● **Brief**: Begin at the line containing "Task: Open the Warning" in the records below, end at the line containing "Given: Click the", and retype each line in that span exactly. No other line and no image should appear.

[Saved data entries]
◆ ◆ ◆ ◆ ◆

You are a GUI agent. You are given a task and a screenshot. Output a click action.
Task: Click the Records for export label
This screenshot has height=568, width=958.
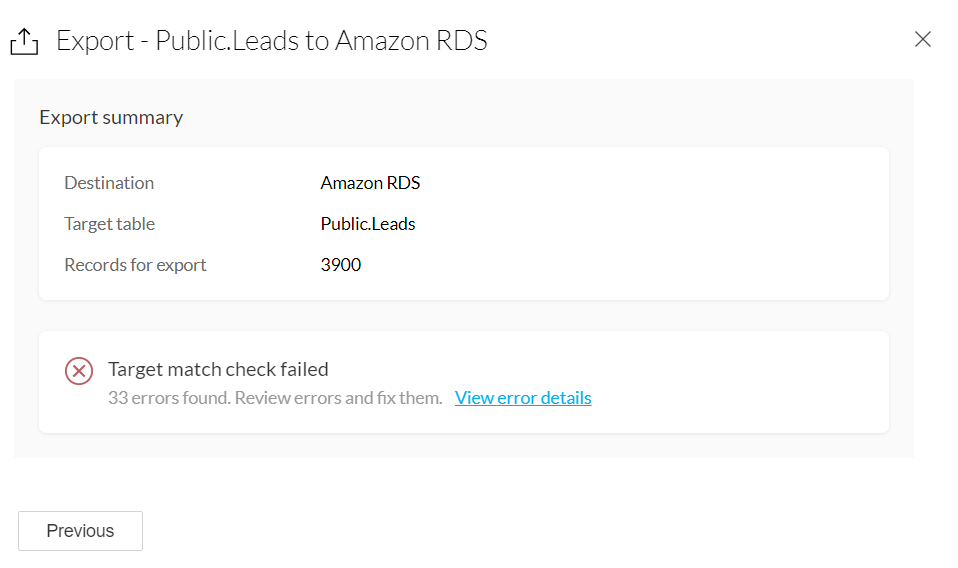coord(135,265)
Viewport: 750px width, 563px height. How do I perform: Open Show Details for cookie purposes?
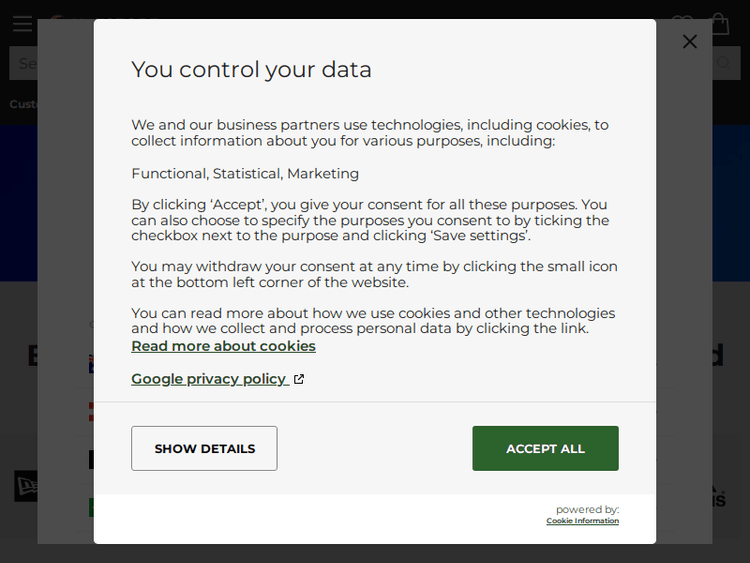pyautogui.click(x=204, y=448)
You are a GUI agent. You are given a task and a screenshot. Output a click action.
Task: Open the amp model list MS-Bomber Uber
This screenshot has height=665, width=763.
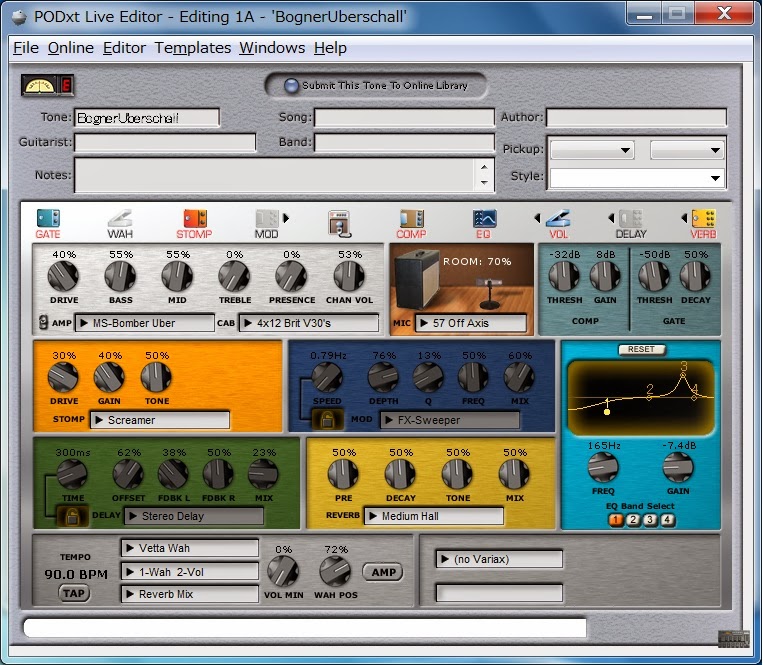[145, 323]
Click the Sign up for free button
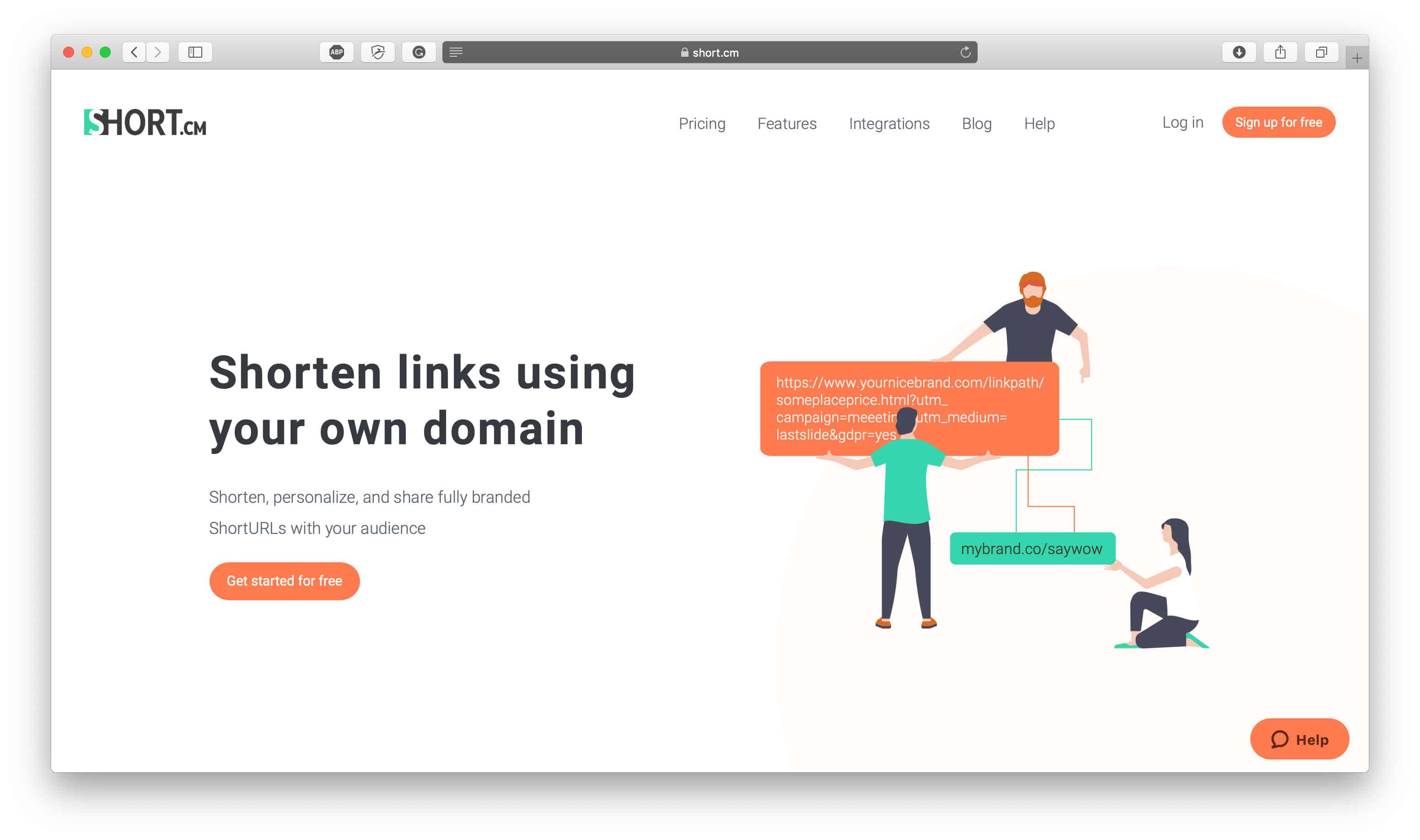 (x=1279, y=122)
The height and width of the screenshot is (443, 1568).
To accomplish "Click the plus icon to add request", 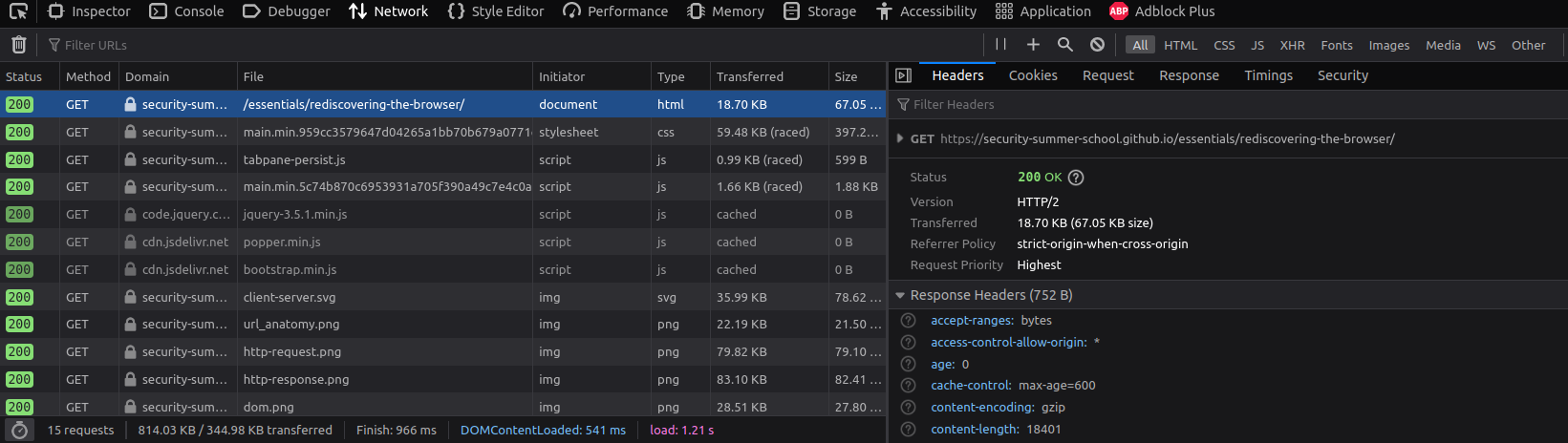I will pos(1033,45).
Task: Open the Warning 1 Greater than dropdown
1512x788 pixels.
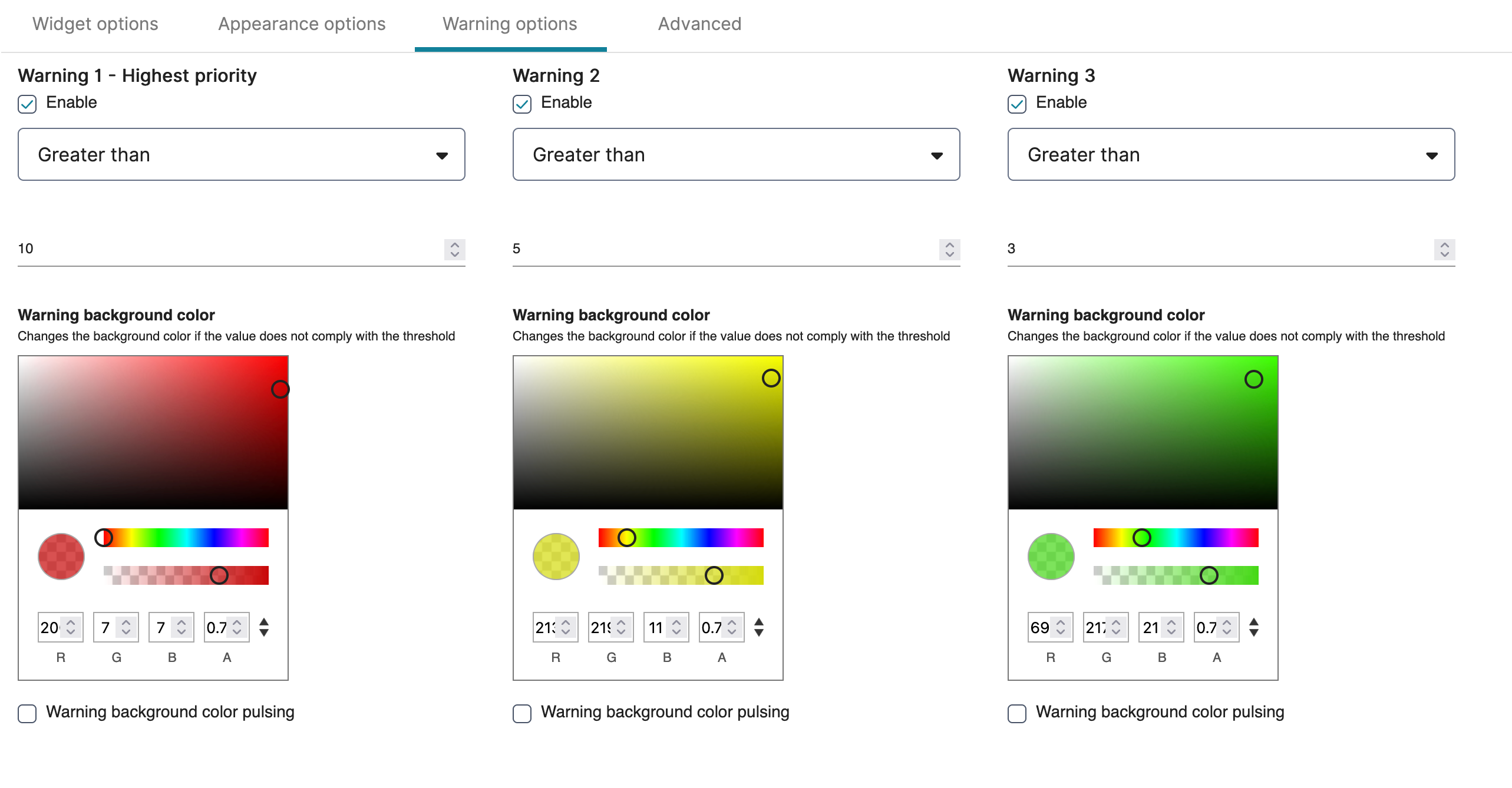Action: click(x=242, y=154)
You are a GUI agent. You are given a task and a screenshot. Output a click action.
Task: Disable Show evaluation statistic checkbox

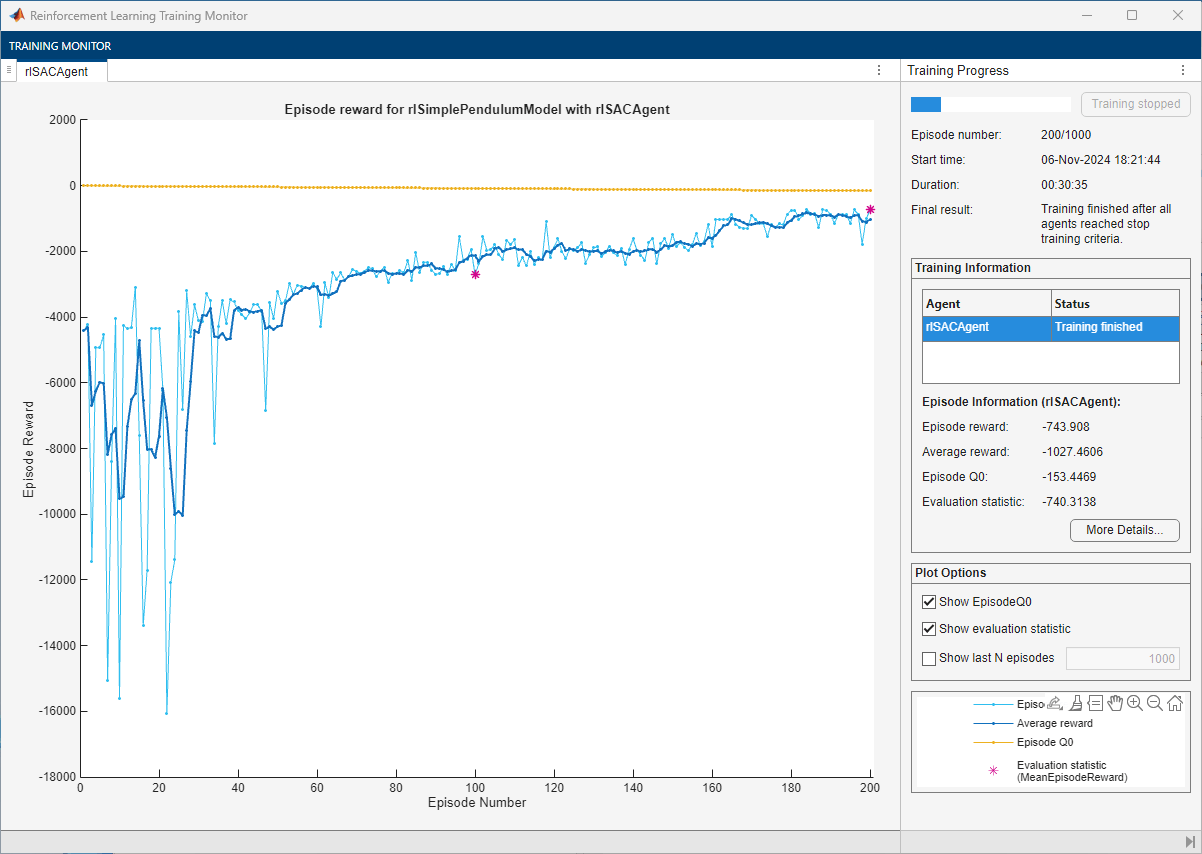pos(929,629)
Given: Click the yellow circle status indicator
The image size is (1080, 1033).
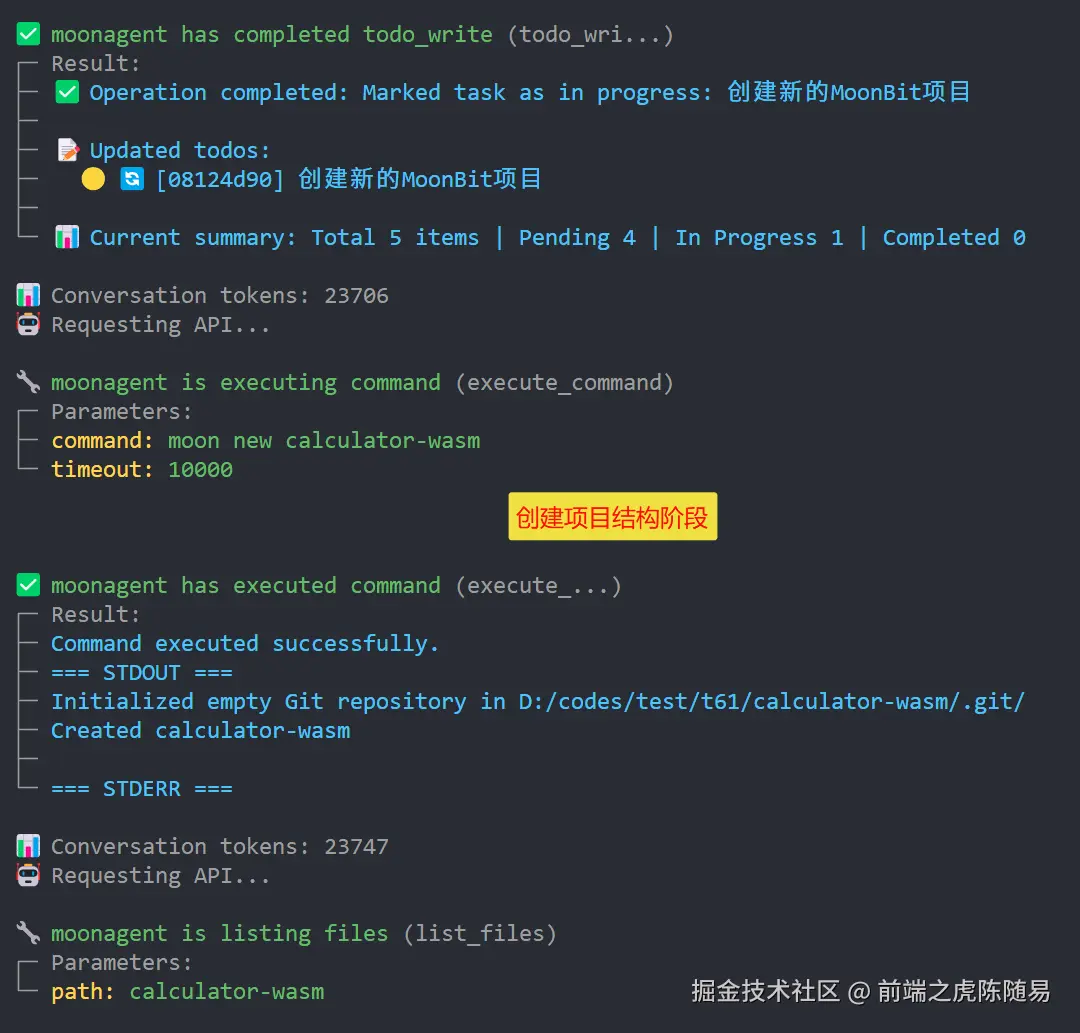Looking at the screenshot, I should [93, 180].
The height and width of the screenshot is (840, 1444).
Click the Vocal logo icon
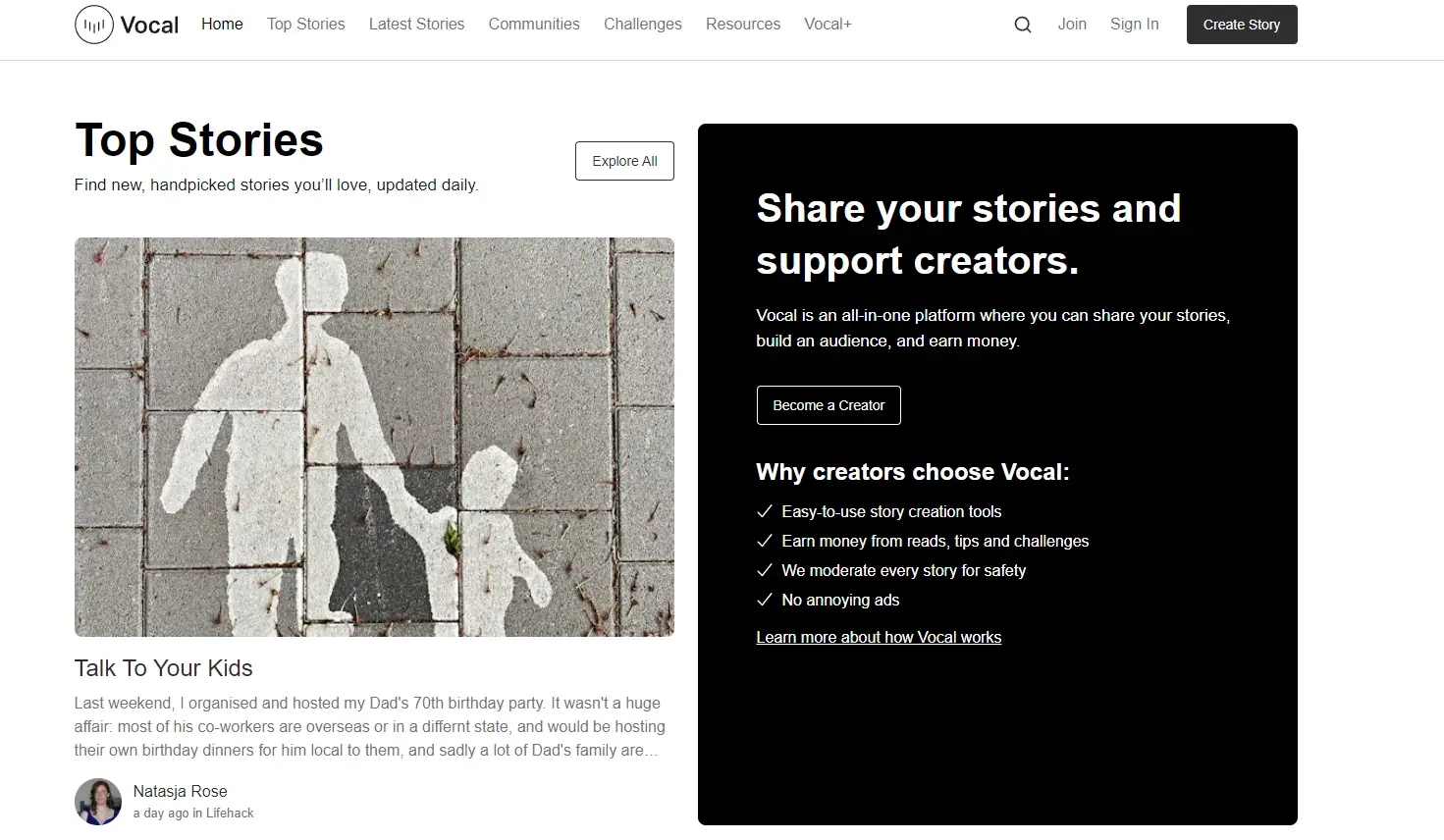94,25
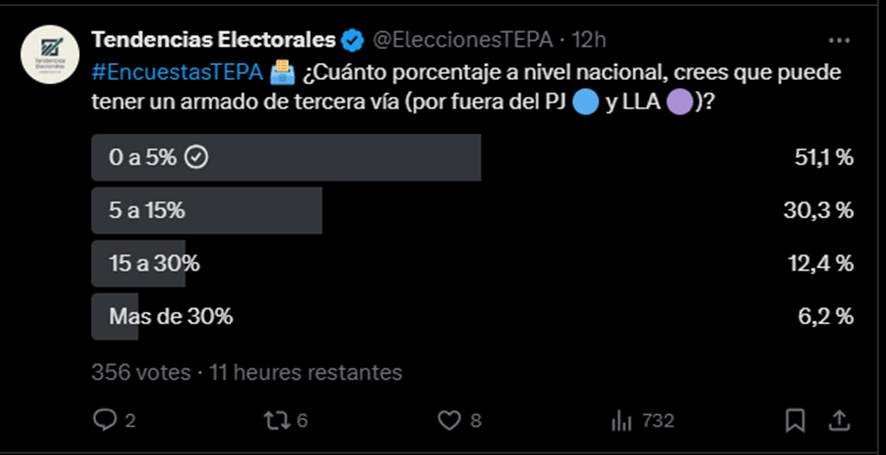The image size is (886, 455).
Task: Click the checkmark on the voted option
Action: click(197, 158)
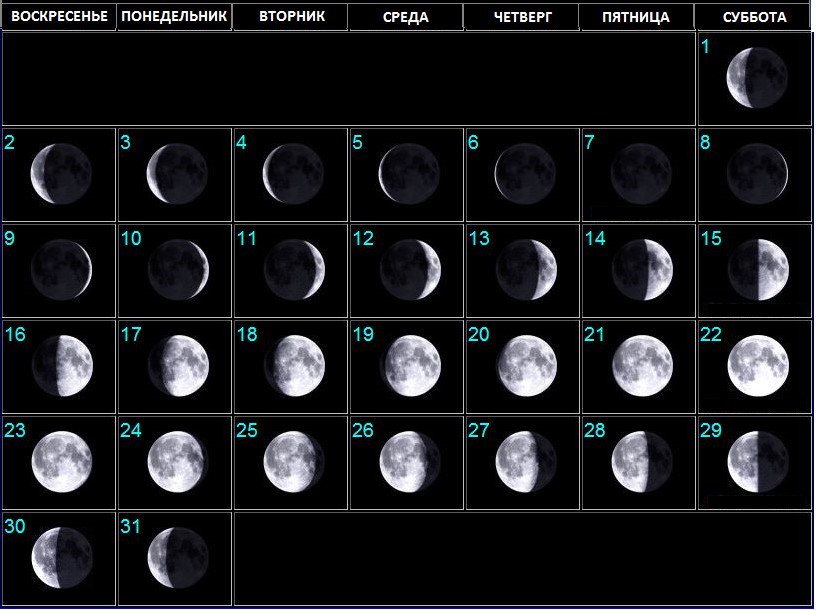Click the half moon on day 15

click(x=757, y=270)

◆ ◆ ◆ ◆ ◆

● **The answer**:
Task: Open the Warning 1 Greater than dropdown
1512x788 pixels.
Action: click(x=242, y=154)
You are a GUI agent. You are given a task and a screenshot. Output a click action.
Task: Disable Show evaluation statistic checkbox

pos(929,629)
Given: Click the yellow circle status indicator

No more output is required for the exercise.